Profile: Laura Cole
LS guidance counselor and Natick native arrives at WHS as assistant principal
May 20, 2019
As WHS waves goodbye to Jim Nocito at the end of the 2018-19 school year, we officially welcome Laura Cole as a new assistant principal at WHS. Growing up right down the street in Natick, MA, Cole knows exactly what it’s like to live the life of a high school student in the MetroWest area.
Cole began her career in education at an early age after graduating with a variety of qualifications. Her accomplishments include a B.A. in sociology from Framingham State University, a master’s of education in educational organizational management from Endicott College and a master’s of education in school guidance counseling from Cambridge College. After finishing her degree, Cole began her career in 2009 when she became a guidance counselor at Lincoln-Sudbury Regional High School.

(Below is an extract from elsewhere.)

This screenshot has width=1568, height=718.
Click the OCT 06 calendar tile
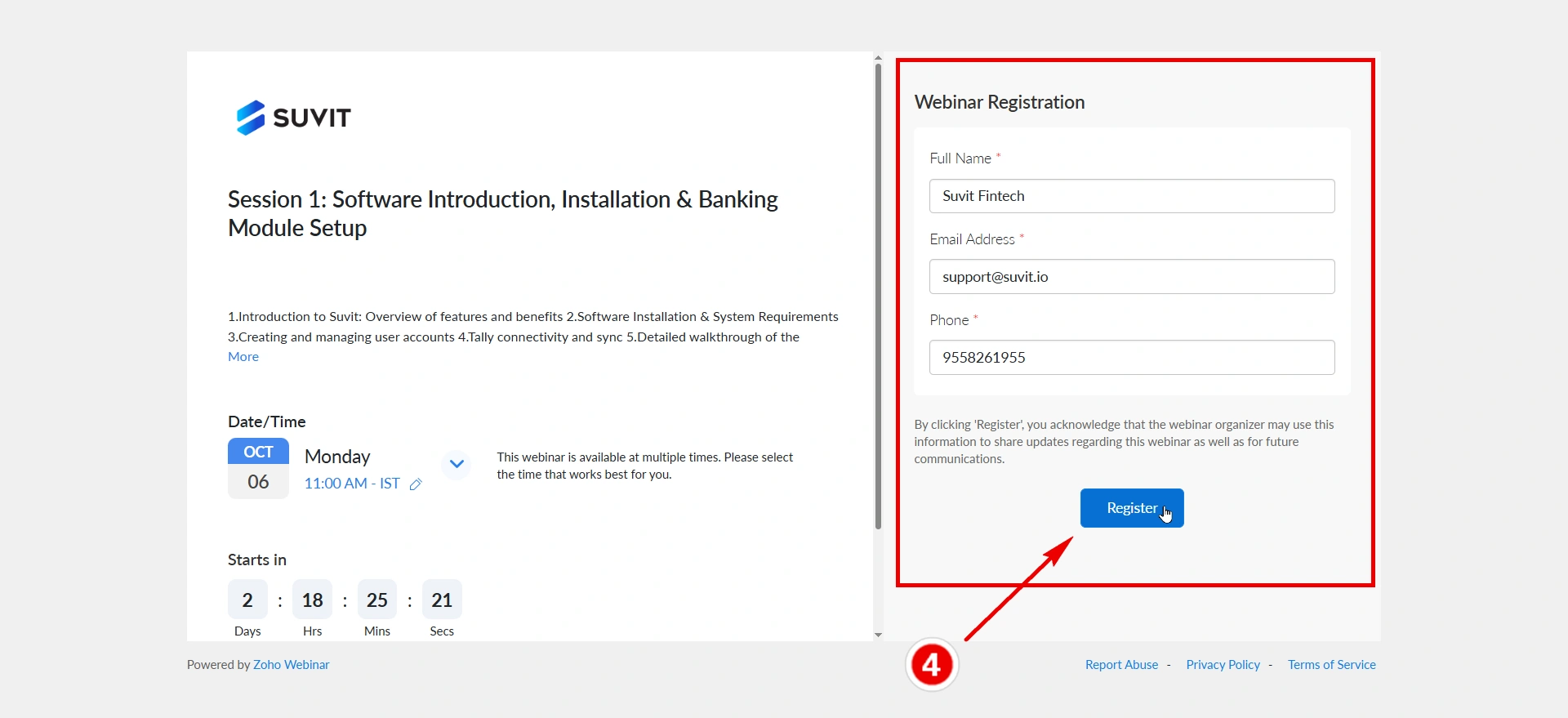coord(258,468)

Cole was one of the younger teachers when she first committed to working in the school industry and had set many goals as she began her career.
“Even when I was still young in my career, people wanted to know what I thought about things,” Cole said. “That really empowered me to feel confident and say, ‘I don’t think this is right, and can we change it?’”
Cole hopes to accomplish some new goals entering the 2019-20 school year at WHS.
“I hope to bring the ability to empower other young faculty and students,” Cole said. “[I] just really love [bringing]the ability to empower students and faculty to say the things they want to change and helping them reach that goal.”
Having experience as a guidance counselor in the past, Cole is ready to listen to the student body as well as administration.
“I think that the most important thing is hearing student and faculty voices on changes that they want to see and the vision they have for their school,” Cole said. “I really want to spend the first year just listening and taking everything in and then later determining the things that align with my vision of creating a welcoming school for everyone.”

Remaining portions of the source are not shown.